Zur Salzgewinnung mit Gradierwerken

In vielen Kur- und Heilbädern entdeckt man mitten im Ort oder im Kurpark hohe Mauern. Besonders im Nebel wirken sie wie Festungsbauten aus vergangenen Tagen.

Bild 1: Dieses Bauwerk in Bad Rothenfelde ist 412 m lang und 10 m hoch.
Die Windmühle am Ende ist eine Solepumpe
(Foto: Blume)

Was hat es damit auf sich? Es handelt sich um Gradierwerke. Sie dienen der Salzgewinnung.

Kochsalz ist immer ein besonders begehrtes Gut gewesen. Schon früh hat man deshalb in Deutschland Salinen (lat. sal, Salz und salinae, Salzwerk) gegründet. Denn an vielen Orten in Deutschland gibt es salzhaltige Quellen. (Klicke hier.)

Will man aus diesen Solequellen Kochsalz gewinnen, so gibt es zwei Probleme: Zum einen sind ihre Salzkonzentrationen im Allgemeinen sehr gering. Sie liegen um 5-6 %. Würde man diese gering konzentrierte Sole zur Salzgewinnung in Siedepfannen eindampfen, so wäre der Aufwand an Energie beträchtlich. Dazu kommen noch fehlende Energie-Ressourcen. Früher nahm man zum Beheizen der Siedepfannen ausschließlich Holz oder Holzkohle (was zum Beispiel dem Lüneburger Raum seinen ganzen Buchen- und Eibenwald gekostet hat, als man große Mengen an Salz zum Einpökeln der Heringe - dem Haupthandelsgut der Hanse - benötigte).

==================================================

Gestellte Aufgabe 1 | Warum lohnt es sich laut dem Textauszug über Gradierwerke nicht, Kochsalz einfach durch Eindampfen der Sole aus den Solequellen zu gewinnen? Antworte in ein bis drei Sätzen.

Eingabematerial |
==================================================

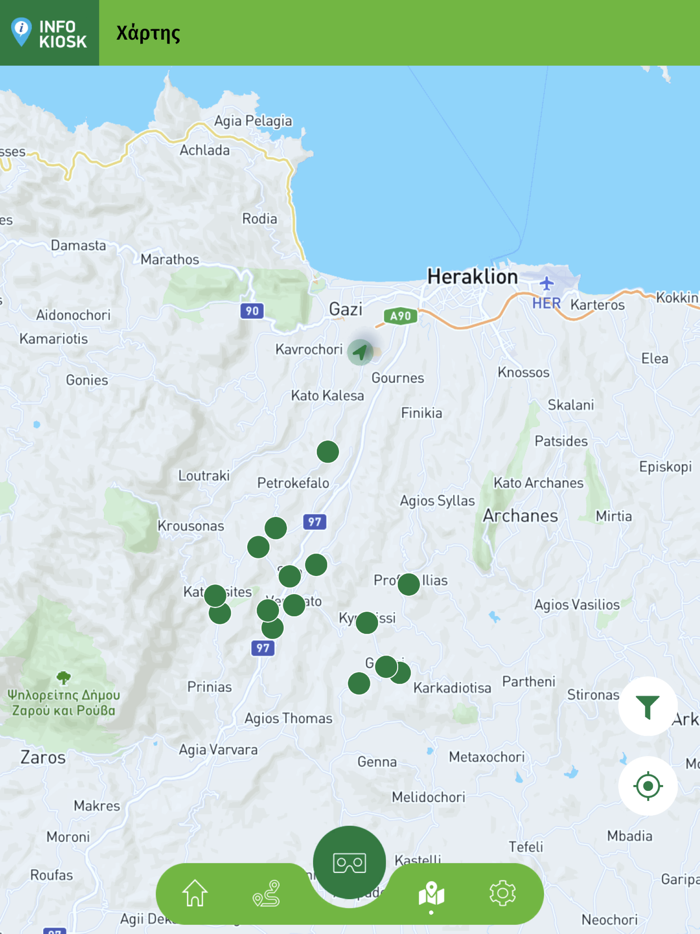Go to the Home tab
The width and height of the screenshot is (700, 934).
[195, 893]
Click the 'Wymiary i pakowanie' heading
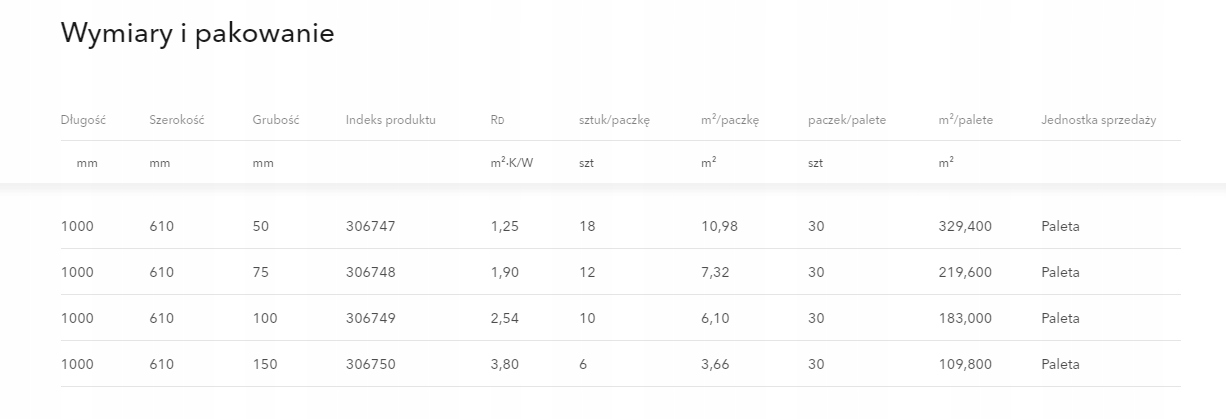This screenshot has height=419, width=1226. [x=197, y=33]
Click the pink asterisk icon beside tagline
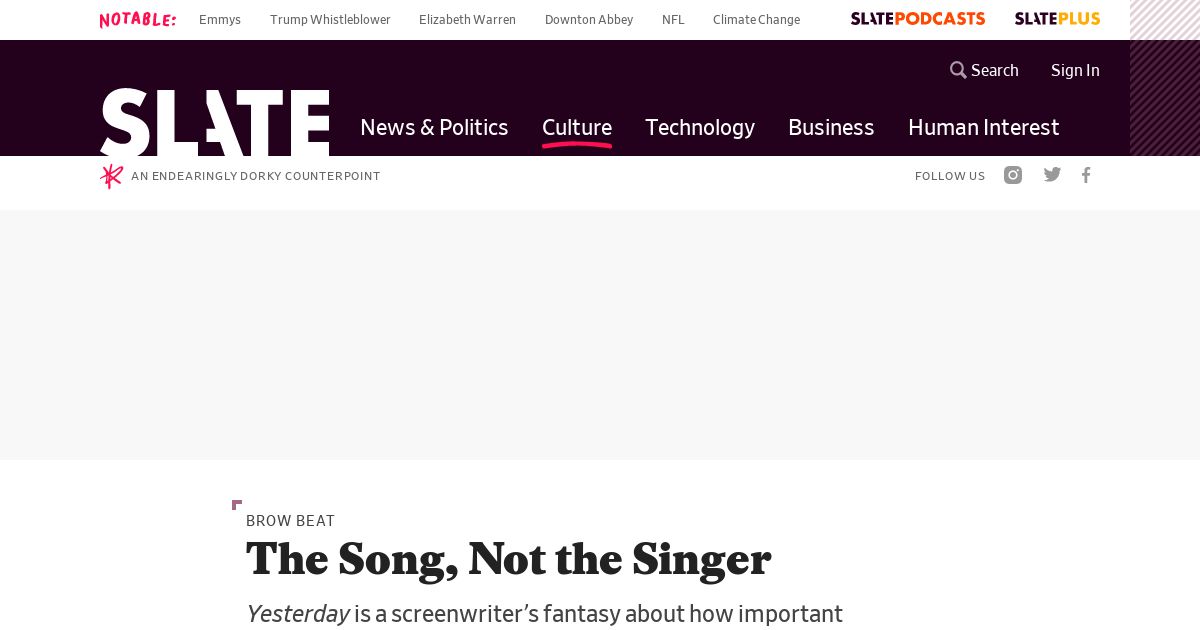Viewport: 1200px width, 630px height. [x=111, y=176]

==================================================

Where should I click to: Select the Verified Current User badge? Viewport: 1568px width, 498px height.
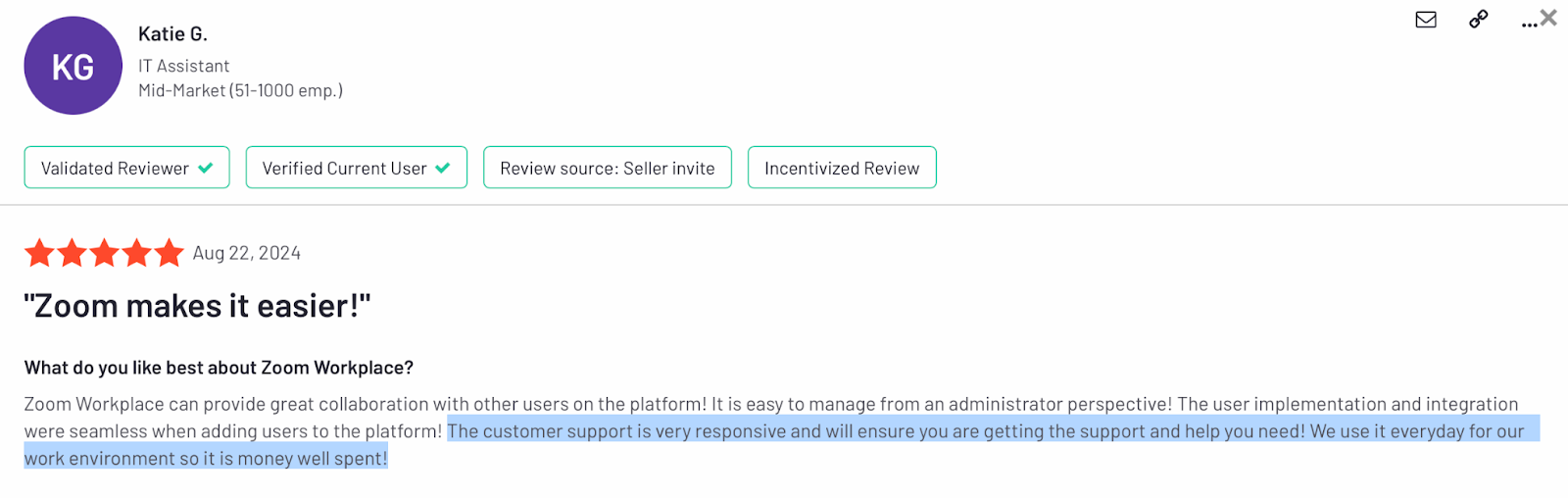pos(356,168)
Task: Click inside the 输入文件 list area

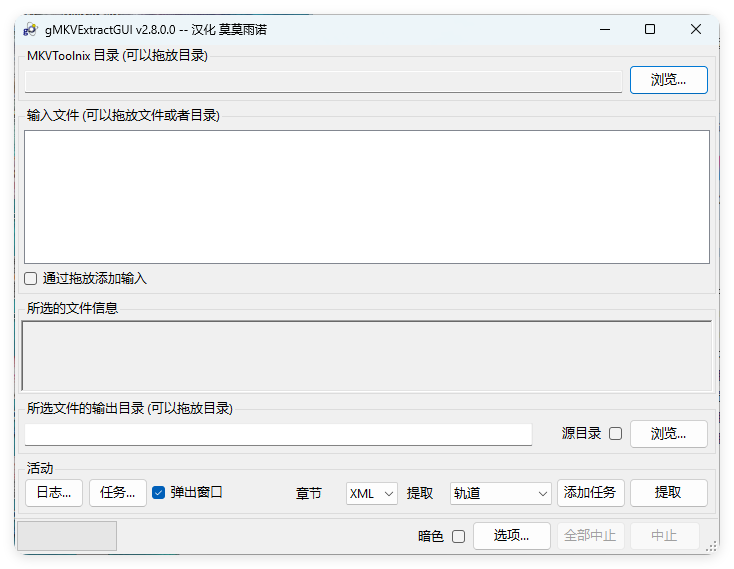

==================================================

Gestellte Aufgabe 2 | Gib aus den Datensätzen die Zeilen von der Zeile mit „Go to the Home tab“ bis zur Zeile mit „Viewport: 1200px width, 630px“ einschließlich wortgetreu wieder. Lass die Bilder dabei weg.

Richtige Antwort 1 | Die Sole hat meist nur eine geringe Salzkonzentration von etwa 5-6 %. Sie in Siedepfannen einzudampfen, würde daher einen beträchtlichen Energieaufwand erfordern. Dazu kamen fehlende Energie-Ressourcen, denn die Siedepfannen wurden früher ausschließlich mit Holz oder Holzkohle beheizt.

Richtige Antwort 2 |
Go to the Home tab
The width and height of the screenshot is (700, 934).
[195, 893]
Click the 'Wymiary i pakowanie' heading
This screenshot has height=419, width=1226. [x=197, y=33]
Click the pink asterisk icon beside tagline
Viewport: 1200px width, 630px height. [x=111, y=176]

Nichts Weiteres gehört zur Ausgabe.